Train Movinet on tfrecord #10743

KornilovaK · 2022-08-10T20:12:54Z

I'm trying to train movinet model based on my tfrecord (2 classes of videos, 100 each, with the shape 256*256 and 12 fps)

dataset = tf.data.TFRecordDataset(['dataset.tfrecord'])

def _parse(example):
    
    features = {
        'video': tf.io.FixedLenFeature([2359296], tf.float32),
        'label': tf.io.FixedLenFeature([], tf.int64),
    }
    
    parsed_dataset = tf.io.parse_single_example(example, features)
    
    video = parsed_dataset['video']
    video = tf.cast(video, tf.float32)
    video = tf.reshape(video, [12, 256, 256, 3])
    #label = tf.one_hot(parsed_dataset['label'], )
    label = parsed_dataset['label']

    
    return (video, label)

parsed_dataset = dataset.map(_parse, num_parallel_calls=tf.data.AUTOTUNE)
parsed_dataset

<ParallelMapDataset element_spec=(TensorSpec(shape=(12, 256, 256, 3), dtype=tf.float32, name=None), TensorSpec(shape=(), dtype=tf.int64, name=None))>

Firstly, I followed the official tutorial to fine-tune

batch_size = 1
num_frames = 12
resolution = 256
model_id = 'a0'

tf.keras.backend.clear_session()

backbone = movinet.Movinet(model_id=model_id)
model = movinet_model.MovinetClassifier(backbone=backbone, num_classes=600)
model.build([1, 1, 1, 1, 3])

!wget https://storage.googleapis.com/tf_model_garden/vision/movinet/movinet_a0_base.tar.gz -O movinet_a0_base.tar.gz -q
!tar -xvf movinet_a0_base.tar.gz

checkpoint_dir = 'movinet_a0_base'
checkpoint_path = tf.train.latest_checkpoint(checkpoint_dir)
checkpoint = tf.train.Checkpoint(model=model)
status = checkpoint.restore(checkpoint_path)
status.assert_existing_objects_matched()

def build_classifier(backbone, num_classes, freeze_backbone=False):
  """Builds a classifier on top of a backbone model."""
  model = movinet_model.MovinetClassifier(
      backbone=backbone,
      num_classes=num_classes)
  model.build([batch_size, num_frames, resolution, resolution, 3])

  if freeze_backbone:
    for layer in model.layers[:-1]:
      layer.trainable = False
    model.layers[-1].trainable = True

  return model

model = build_classifier(backbone, 2, freeze_backbone=True)

num_epochs = 3
total_train_steps = 600

loss_obj = tf.keras.losses.CategoricalCrossentropy(
    from_logits=True,
    label_smoothing=0.1)

metrics = [
    tf.keras.metrics.TopKCategoricalAccuracy(
        k=1, name='top_1', dtype=tf.float32),
    tf.keras.metrics.TopKCategoricalAccuracy(
        k=5, name='top_5', dtype=tf.float32),
]

initial_learning_rate = 0.01
learning_rate = tf.keras.optimizers.schedules.CosineDecay(
    initial_learning_rate, decay_steps=total_train_steps,
)
optimizer = tf.keras.optimizers.RMSprop(
    learning_rate, rho=0.9, momentum=0.9, epsilon=1.0, clipnorm=1.0)

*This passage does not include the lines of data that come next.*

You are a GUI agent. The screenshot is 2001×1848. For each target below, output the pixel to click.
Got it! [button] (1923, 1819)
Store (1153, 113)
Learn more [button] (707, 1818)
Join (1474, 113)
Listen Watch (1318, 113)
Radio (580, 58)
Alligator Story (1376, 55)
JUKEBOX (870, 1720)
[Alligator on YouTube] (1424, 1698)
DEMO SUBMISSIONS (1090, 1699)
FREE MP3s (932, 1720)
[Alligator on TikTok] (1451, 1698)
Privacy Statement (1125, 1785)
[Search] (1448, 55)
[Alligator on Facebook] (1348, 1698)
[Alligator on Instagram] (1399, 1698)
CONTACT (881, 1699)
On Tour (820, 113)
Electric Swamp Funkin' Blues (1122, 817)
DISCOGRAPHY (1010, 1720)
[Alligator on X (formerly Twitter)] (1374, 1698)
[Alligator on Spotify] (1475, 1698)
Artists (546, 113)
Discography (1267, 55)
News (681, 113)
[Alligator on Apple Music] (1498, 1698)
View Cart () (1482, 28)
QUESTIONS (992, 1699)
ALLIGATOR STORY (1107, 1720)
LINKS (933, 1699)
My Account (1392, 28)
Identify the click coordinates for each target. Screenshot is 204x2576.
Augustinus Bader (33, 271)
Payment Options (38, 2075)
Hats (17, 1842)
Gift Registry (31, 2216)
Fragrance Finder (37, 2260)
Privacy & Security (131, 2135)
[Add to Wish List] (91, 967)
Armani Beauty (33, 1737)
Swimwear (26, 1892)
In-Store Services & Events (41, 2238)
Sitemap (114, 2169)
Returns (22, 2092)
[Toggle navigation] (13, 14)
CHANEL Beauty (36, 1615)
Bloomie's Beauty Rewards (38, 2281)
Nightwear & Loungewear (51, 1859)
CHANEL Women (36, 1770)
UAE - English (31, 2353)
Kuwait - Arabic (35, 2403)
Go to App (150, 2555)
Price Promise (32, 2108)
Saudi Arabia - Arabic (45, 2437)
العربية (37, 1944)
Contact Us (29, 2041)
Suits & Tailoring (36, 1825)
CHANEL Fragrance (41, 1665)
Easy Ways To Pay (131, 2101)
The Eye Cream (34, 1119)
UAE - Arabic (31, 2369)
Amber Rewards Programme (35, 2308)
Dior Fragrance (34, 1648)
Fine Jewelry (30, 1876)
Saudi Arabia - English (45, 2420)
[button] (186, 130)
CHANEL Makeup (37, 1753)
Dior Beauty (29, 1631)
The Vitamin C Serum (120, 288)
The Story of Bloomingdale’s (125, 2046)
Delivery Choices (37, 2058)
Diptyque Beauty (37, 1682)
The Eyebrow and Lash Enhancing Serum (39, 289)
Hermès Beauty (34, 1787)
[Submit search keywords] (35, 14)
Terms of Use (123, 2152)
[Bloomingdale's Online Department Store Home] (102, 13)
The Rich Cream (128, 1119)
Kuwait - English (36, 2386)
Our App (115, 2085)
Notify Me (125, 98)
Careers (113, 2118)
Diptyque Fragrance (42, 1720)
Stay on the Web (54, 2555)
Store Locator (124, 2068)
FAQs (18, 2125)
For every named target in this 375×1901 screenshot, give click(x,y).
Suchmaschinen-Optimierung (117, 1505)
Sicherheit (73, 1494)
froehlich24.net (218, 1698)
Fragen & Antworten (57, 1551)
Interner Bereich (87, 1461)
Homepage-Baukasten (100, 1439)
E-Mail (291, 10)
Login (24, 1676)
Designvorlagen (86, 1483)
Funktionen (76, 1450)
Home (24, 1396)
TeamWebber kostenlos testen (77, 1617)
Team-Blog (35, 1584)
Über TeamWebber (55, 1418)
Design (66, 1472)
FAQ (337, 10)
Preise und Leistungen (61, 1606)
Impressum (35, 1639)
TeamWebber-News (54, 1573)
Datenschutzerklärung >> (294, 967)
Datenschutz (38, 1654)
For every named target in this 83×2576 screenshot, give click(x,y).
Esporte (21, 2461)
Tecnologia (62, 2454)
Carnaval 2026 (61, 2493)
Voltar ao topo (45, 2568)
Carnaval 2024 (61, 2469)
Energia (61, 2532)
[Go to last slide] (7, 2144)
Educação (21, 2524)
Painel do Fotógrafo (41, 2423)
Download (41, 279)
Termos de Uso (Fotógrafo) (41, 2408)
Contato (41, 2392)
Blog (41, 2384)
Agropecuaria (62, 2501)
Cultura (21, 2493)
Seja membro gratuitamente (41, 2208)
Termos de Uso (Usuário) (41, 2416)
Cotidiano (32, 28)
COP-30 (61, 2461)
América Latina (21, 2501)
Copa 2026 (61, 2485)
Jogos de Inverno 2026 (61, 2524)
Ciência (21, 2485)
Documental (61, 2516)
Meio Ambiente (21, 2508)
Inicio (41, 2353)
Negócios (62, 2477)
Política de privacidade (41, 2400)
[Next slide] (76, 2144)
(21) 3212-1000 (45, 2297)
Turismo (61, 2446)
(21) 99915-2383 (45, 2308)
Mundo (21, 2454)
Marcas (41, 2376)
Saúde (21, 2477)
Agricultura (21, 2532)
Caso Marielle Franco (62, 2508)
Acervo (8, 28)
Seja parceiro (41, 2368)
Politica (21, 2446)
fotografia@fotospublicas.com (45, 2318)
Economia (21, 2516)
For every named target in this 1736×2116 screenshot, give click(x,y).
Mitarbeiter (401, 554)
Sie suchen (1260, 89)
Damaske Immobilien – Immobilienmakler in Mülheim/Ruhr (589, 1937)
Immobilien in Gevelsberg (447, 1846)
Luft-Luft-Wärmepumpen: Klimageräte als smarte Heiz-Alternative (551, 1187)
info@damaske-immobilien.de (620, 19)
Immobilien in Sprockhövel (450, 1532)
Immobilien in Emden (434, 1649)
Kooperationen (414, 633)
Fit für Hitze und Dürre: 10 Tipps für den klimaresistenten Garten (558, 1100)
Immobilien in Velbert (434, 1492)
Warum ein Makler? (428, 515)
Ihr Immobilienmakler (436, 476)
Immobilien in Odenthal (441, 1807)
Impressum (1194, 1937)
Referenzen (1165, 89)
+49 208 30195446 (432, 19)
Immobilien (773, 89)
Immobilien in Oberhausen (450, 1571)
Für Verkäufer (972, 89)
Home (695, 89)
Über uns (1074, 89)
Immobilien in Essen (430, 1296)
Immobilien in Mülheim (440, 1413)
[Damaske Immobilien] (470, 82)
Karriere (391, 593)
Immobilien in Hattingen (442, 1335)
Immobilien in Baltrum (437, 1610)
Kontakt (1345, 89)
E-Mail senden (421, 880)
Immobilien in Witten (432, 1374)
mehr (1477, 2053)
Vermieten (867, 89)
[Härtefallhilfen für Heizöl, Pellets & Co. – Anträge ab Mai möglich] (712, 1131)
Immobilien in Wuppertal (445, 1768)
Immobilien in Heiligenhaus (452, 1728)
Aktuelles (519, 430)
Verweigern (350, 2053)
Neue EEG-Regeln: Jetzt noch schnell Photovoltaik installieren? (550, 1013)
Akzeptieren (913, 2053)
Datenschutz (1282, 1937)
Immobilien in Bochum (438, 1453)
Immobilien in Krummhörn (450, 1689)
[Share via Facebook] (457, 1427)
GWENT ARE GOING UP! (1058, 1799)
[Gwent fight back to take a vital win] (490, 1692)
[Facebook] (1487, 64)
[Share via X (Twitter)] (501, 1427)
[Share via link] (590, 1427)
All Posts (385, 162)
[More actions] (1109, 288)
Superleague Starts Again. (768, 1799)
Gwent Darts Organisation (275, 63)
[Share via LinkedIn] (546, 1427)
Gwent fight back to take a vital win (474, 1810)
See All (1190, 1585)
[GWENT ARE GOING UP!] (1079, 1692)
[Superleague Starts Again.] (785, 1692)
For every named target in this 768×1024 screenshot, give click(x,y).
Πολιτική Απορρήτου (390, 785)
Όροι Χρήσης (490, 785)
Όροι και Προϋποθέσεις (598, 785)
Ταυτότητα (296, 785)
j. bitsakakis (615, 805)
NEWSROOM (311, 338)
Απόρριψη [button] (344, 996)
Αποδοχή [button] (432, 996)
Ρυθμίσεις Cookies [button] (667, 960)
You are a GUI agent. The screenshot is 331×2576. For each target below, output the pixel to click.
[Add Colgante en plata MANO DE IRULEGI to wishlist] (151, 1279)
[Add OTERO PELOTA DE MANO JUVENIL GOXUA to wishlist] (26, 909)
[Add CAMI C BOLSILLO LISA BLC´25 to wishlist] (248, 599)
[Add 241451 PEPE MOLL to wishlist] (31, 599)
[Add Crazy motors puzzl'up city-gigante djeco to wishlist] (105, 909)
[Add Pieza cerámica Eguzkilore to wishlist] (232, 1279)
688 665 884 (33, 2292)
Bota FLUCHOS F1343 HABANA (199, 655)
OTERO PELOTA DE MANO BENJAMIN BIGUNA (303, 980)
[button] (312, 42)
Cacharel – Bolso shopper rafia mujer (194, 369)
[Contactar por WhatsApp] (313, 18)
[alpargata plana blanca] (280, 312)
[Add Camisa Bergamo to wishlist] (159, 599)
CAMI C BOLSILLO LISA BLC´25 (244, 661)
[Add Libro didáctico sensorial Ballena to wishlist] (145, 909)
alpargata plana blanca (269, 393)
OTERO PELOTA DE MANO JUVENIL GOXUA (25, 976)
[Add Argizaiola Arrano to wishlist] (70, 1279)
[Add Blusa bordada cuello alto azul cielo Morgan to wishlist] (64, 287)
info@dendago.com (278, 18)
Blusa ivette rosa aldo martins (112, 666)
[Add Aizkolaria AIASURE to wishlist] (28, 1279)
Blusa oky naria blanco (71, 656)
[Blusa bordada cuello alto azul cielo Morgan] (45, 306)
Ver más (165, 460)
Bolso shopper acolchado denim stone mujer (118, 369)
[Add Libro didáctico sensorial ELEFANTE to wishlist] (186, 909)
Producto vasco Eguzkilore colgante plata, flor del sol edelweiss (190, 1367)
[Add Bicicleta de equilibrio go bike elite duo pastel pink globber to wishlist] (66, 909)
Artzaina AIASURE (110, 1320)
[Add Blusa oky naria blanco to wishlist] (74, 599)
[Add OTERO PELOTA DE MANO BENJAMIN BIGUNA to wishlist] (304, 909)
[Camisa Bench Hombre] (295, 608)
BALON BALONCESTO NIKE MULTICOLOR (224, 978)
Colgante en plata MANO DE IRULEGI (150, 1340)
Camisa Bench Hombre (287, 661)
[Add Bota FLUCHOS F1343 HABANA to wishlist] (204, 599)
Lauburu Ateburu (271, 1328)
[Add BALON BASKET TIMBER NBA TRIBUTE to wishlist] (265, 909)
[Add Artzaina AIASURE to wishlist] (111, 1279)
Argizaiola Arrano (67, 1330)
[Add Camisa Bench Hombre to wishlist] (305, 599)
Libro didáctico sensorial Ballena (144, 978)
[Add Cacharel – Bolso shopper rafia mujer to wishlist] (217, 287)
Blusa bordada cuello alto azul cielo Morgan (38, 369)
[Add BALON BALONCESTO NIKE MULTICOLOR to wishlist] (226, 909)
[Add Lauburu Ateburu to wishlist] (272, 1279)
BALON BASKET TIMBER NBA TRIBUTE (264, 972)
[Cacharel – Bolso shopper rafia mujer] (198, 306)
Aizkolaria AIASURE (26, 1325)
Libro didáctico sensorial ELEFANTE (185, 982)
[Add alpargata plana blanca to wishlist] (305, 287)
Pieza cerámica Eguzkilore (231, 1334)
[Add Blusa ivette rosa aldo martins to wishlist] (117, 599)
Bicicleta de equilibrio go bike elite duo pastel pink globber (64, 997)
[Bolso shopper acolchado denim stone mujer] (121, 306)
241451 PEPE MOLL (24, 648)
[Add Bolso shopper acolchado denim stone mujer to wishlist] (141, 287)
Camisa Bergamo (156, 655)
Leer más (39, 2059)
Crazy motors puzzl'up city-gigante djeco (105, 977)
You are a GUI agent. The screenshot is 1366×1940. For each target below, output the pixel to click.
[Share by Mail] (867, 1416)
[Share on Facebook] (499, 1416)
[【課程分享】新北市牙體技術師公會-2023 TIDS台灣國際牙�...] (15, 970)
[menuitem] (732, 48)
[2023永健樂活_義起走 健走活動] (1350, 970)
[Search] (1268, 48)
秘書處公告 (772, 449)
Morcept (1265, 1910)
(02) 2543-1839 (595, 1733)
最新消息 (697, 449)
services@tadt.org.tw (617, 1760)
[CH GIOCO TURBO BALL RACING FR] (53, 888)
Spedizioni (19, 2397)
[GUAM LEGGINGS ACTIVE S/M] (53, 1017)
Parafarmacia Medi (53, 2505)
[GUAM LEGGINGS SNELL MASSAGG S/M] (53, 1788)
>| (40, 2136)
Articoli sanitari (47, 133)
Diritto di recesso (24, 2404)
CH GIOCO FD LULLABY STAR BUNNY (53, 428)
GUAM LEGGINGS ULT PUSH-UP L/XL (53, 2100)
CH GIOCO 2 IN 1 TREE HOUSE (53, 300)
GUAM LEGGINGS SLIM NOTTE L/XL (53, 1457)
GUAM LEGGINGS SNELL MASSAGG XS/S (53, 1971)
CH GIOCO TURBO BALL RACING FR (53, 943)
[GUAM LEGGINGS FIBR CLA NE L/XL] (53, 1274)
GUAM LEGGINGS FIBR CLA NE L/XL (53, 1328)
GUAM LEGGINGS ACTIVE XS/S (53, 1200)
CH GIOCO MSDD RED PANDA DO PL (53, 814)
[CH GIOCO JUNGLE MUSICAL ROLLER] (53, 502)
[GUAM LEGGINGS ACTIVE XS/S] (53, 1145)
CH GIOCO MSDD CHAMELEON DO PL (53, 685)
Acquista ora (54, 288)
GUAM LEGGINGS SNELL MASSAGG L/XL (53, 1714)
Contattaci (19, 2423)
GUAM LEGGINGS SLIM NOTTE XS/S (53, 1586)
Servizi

model.compile(loss=loss_obj, optimizer=optimizer, metrics=metrics)

callbacks = [
    tf.keras.callbacks.TensorBoard(),
]

results = model.fit(
    parsed_dataset,
    epochs=num_epochs,
    callbacks=callbacks,
    validation_freq=1,
    verbose=1)

It results the error

Epoch 1/3
WARNING:tensorflow:Model was constructed with shape (None, None, None, None, 3) for input KerasTensor(type_spec=TensorSpec(shape=(None, None, None, None, 3), dtype=tf.float32, name='image'), name='image', description="created by layer 'image'"), but it was called on an input with incompatible shape (12, 256, 256, 3).
WARNING:tensorflow:Model was constructed with shape (None, None, None, None, 3) for input KerasTensor(type_spec=TensorSpec(shape=(None, None, None, None, 3), dtype=tf.float32, name='inputs'), name='inputs', description="created by layer 'inputs'"), but it was called on an input with incompatible shape (12, 256, 256, 3).
---------------------------------------------------------------------------
ValueError                                Traceback (most recent call last)
[<ipython-input-37-acd14ba5cf16>](https://localhost:8080/#) in <module>()
      4     callbacks=callbacks,
      5     validation_freq=1,
----> 6     verbose=1)

3 frames
[/usr/local/lib/python3.7/dist-packages/official/projects/movinet/modeling/movinet_layers.py](https://localhost:8080/#) in tf__call(self, inputs, states)
     27                     pass
     28                 ag__.if_stmt(ag__.and_((lambda : (ag__.ld(self)._conv_temporal is None)), (lambda : (ag__.ld(self)._stream_buffer is not None))), if_body, else_body, get_state, set_state, ('states', 'x'), 2)
---> 29                 x = ag__.converted_call(ag__.ld(self)._conv, (ag__.ld(x),), None, fscope)
     30 
     31                 def get_state_1():

ValueError: in user code:

    File "/usr/local/lib/python3.7/dist-packages/keras/engine/training.py", line 1160, in train_function  *
        return step_function(self, iterator)
    File "/usr/local/lib/python3.7/dist-packages/keras/engine/training.py", line 1146, in step_function  **
        outputs = model.distribute_strategy.run(run_step, args=(data,))
    File "/usr/local/lib/python3.7/dist-packages/keras/engine/training.py", line 1135, in run_step  **
        outputs = model.train_step(data)
    File "/usr/local/lib/python3.7/dist-packages/keras/engine/training.py", line 993, in train_step
        y_pred = self(x, training=True)
    File "/usr/local/lib/python3.7/dist-packages/keras/utils/traceback_utils.py", line 70, in error_handler
        raise e.with_traceback(filtered_tb) from None
    File "/tmp/__autograph_generated_file2bfw1kvo.py", line 14, in tf__call
        retval_ = ag__.converted_call(ag__.ld(self)._stem, (ag__.ld(inputs),), dict(states=ag__.ld(states)), fscope)
    File "/tmp/__autograph_generated_filecuy8n870.py", line 29, in tf__call
        x = ag__.converted_call(ag__.ld(self)._conv, (ag__.ld(x),), None, fscope)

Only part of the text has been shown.